Depuis ce 4 octobre, Rosita et sa fille Margarette habitent chez sa voisine Lima alors que son fils Venel prend refuge chez une autre samaritaine.

A l’instar des autres victimes de la zone, les premiers jours qui suivent le passage de Matthew, Rosita se nourrie de banane, de l’eau et de noix de coco recueillis dans les décombres des maisons et champs agricoles rasés par l’ouragan. « Etant handicapée, je ne peux pas aller chercher l’aide qui est malheureusement distribué dans une ambiance de bousculades »,  se lamente Rosita.
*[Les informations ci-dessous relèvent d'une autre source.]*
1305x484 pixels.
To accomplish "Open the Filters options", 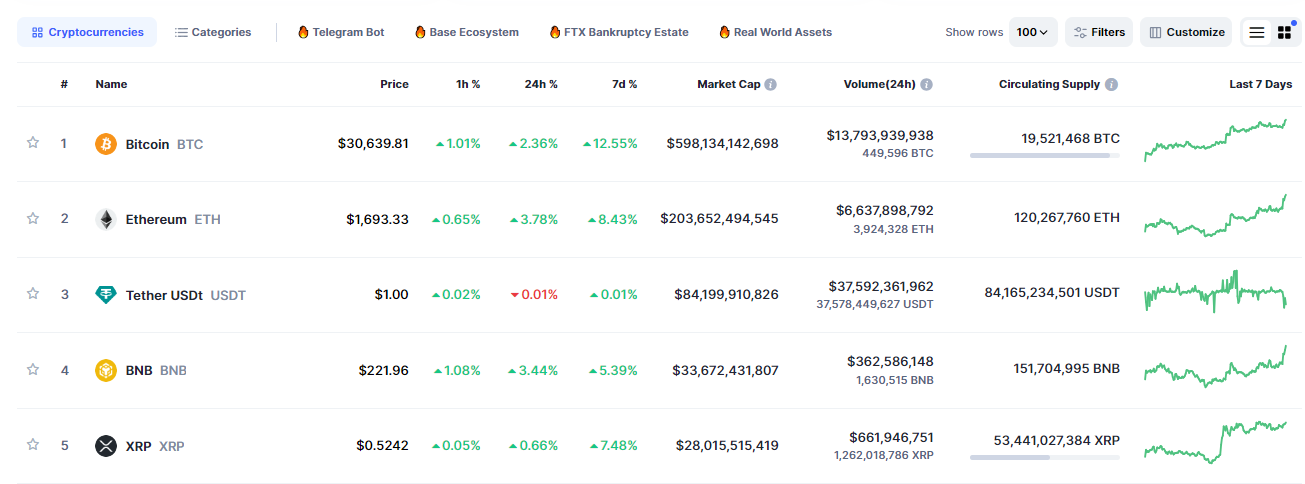I will pyautogui.click(x=1099, y=32).
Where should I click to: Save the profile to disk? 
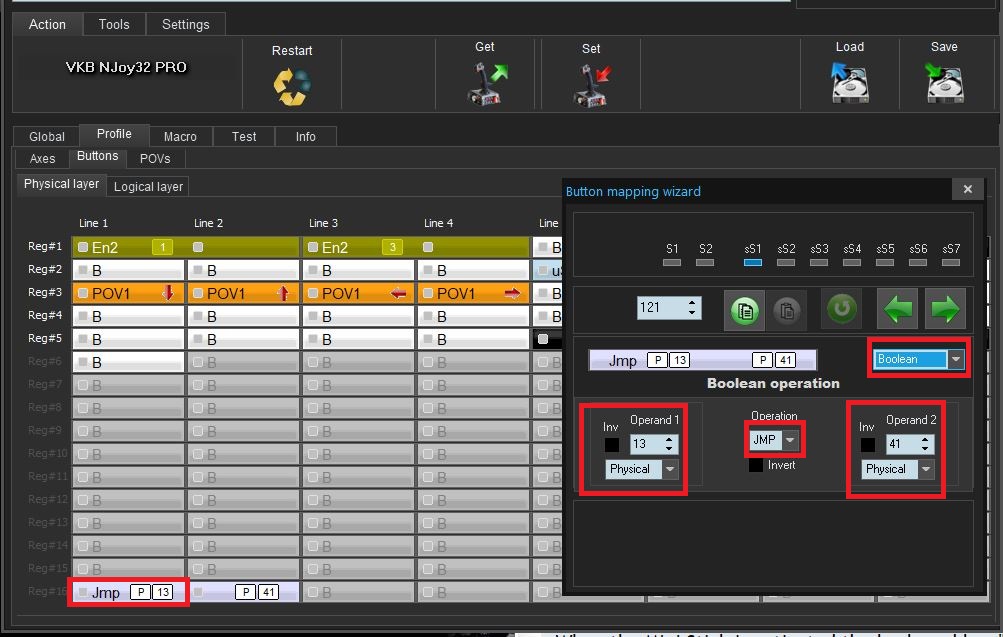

Elle subsiste grâce à la compassion et la générosité de certains amis du  quartier de Desgrottes.

L’instinct de survie oblige, Rosita se dit  que « même sans sa force coutumière, elle est bien obligée d’aider sa fille qui pratique la lessive pour gagner sa vie ». Maintenant, Rosita appelle les autorités étatiques et les acteurs humanitaires à voler à son secours pour l’aider à satisfaire non seulement ses besoins vitaux et urgentes (eau potable, nourritures, articles vestimentaire et de toilettes mais également pour l’aider à reconstruire sa maisonnette.  

 « Je me fais vielle, je n’ai plus de force ni les moyens de recommencer toute seule. Et malencontreusement, aucun de mes enfants  n’a les moyens de me sortir de ce mauvais pas, car ils ne travaillent pas », conclut Rosita. Cependant, en dépit de son âge et sa condition physique, Rosita a vécu  à la furie de Matthew. Et, elle entend continuer à se battre pour sa survie.